Shipping hope to Camp Siberia

It may be a camp in Siberia, but it is anything but a prison. Instead, the one-acre facility in the countryside outside Novosibirsk is a place for Bainbridge youths to improve the lives of a few Russian children.

It may be a camp in Siberia, but it is anything but a prison.

Instead, the one-acre facility in the countryside outside Novosibirsk is a place for Bainbridge youths to improve the lives of a few Russian children.

Fifteen high school students departed Monday for Camp Siberia, where they will spend three weeks as counselors for children from two Russian orphanages.

“Bonding with the children of another country is phenomenal,” said Jane Brinkley, one of five students from last year’s group who are returning to the camp.

Rob Spenser, another of the first Bainbridge students to travel to the camp, agreed that the experience was life-changing.
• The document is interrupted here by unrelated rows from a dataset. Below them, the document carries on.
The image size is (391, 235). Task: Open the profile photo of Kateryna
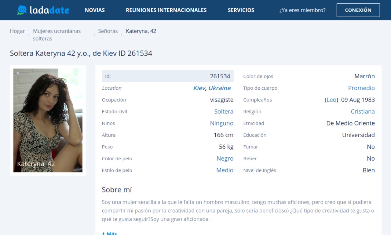point(48,120)
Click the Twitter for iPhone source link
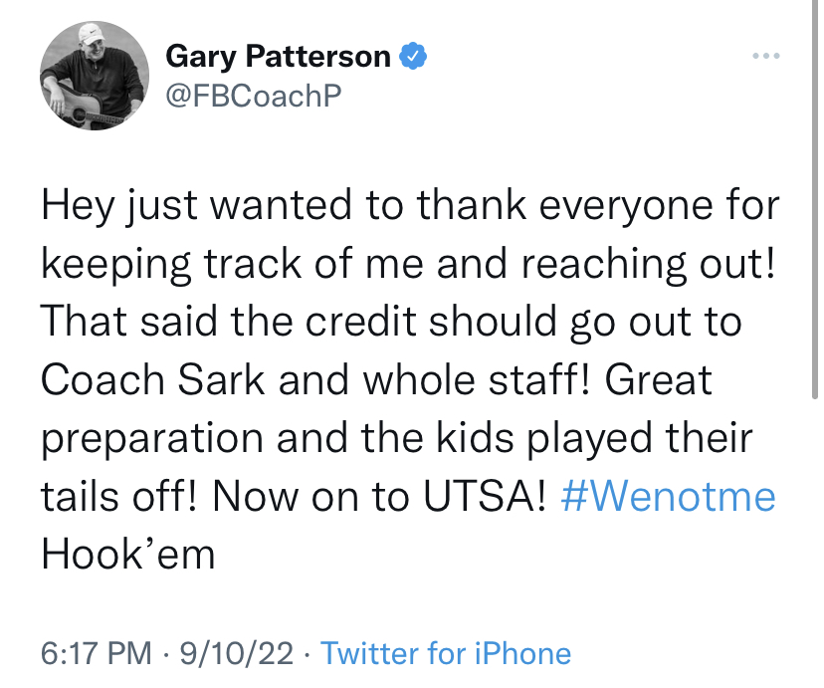Image resolution: width=824 pixels, height=688 pixels. point(446,653)
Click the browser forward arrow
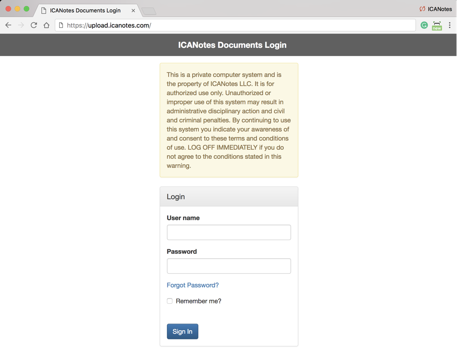 pyautogui.click(x=21, y=25)
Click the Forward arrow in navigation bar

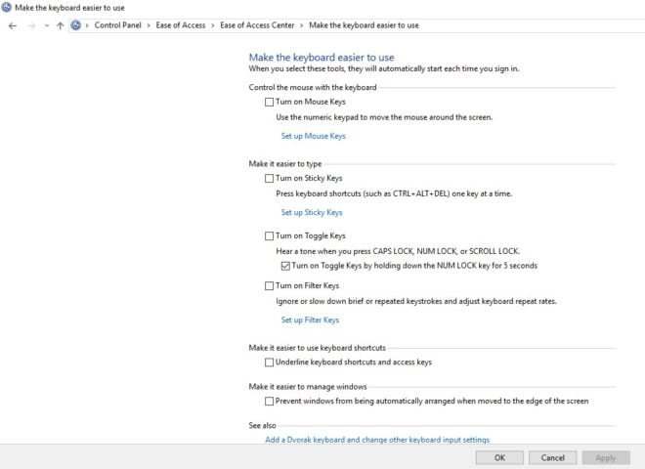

“I think it was so powerful because no one knew what to expect,” said Spenser, who views the experience as “the key that unlocked the door” to his interest in other cultures.

Each student is paired with an orphan for three busy days of sports, arts and crafts.

Although few of his fellow counselors speak much Russian, Spenser said they relied very little on the translators.

“You find that what you want to say you don’t need to express verbally,” he said. “It’s 10 times better not to have to use words.”

Inspiration

Camp Siberia was the brainchild of islander Janie Ekberg, who first travelled to Siberia in 1990 as part of a theater exchange organized by Bainbridge Performing Arts.

“When they first asked me to go, I said, ‘Are you crazy?’ I didn’t have any interest in Russia,” she said. “Now, I think I’m half Russian.”

Over the next decade, Ekberg returned regularly to Siberia to work with children there, eventually purchasing an acre of land in the countryside outside Novosibirsk to build the camp facility.

To cover their travel costs, each student raised $2,700 – funds that also bought train fare for two of the orphans to take the hour-and-a-half train ride from Novosibirsk.

The students also solicited donations of clothing, food and equipment from local businesses, like Churchmouse Yarns & Teas, whose knitting group assembled more than 100 hats, scarves and sweaters to send to the orphans.

Almost half a ton of supplies, ranging from large duffel bags full of boots to art supplies to cases of peanut butter, was shipped off with the students.

But the value of the camp is as much in the presence of the students as what they bring with them, says Ekberg.

“It’s not that you bring the medicine and the money,” she said, “it’s the fact that we come back to Russia year after year.”

Equally valuable are the experiences that the students, who return to the United States on July 12, bring back with them.

“It gave me perspective on how big my life seems to me, and how small it really is,” said Spenser. “And although it is so small, it can still make a difference in other lives.”